Render every line of the listing below as a Markdown table with the columns "No." and "Entry", giving each line's row number and its text and omitting blank lines. Leave the pictures out of the answer.

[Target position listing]
__________
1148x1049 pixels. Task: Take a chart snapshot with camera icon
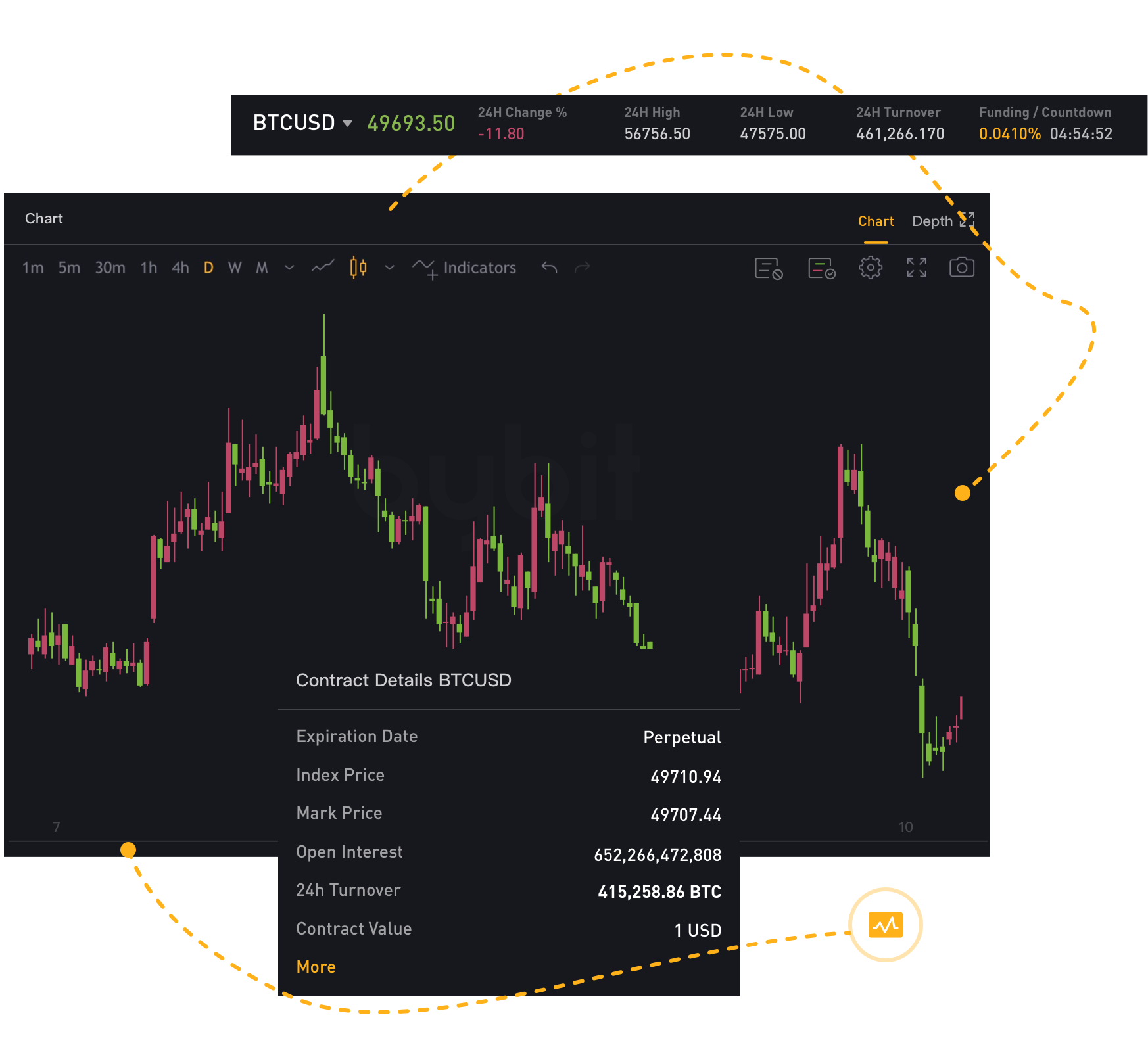(961, 268)
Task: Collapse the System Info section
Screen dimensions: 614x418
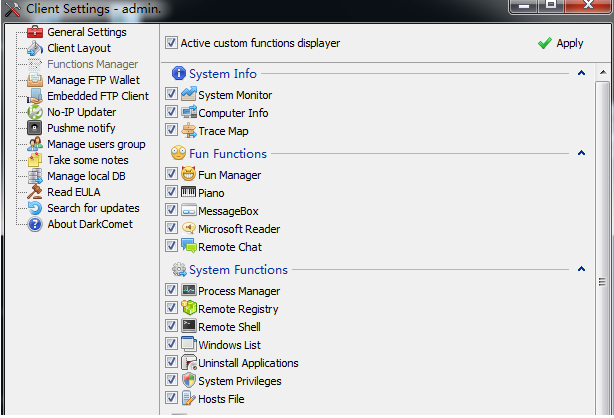Action: click(581, 73)
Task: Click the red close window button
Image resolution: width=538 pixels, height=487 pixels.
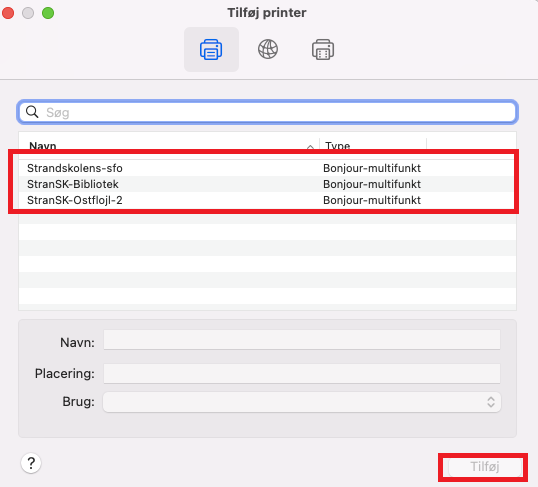Action: pyautogui.click(x=8, y=13)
__________
◆ RESULT:
| No. | Entry |
|---|---|
| 1 | 1148x1049 pixels. Task: Take a chart snapshot with camera icon |
| 2 | (961, 268) |
| 3 | Task: Collapse the System Info section |
| 4 | Screen dimensions: 614x418 |
| 5 | Action: click(581, 73) |
| 6 | Task: Click the red close window button |
| 7 | Image resolution: width=538 pixels, height=487 pixels. |
| 8 | Action: pyautogui.click(x=8, y=13) |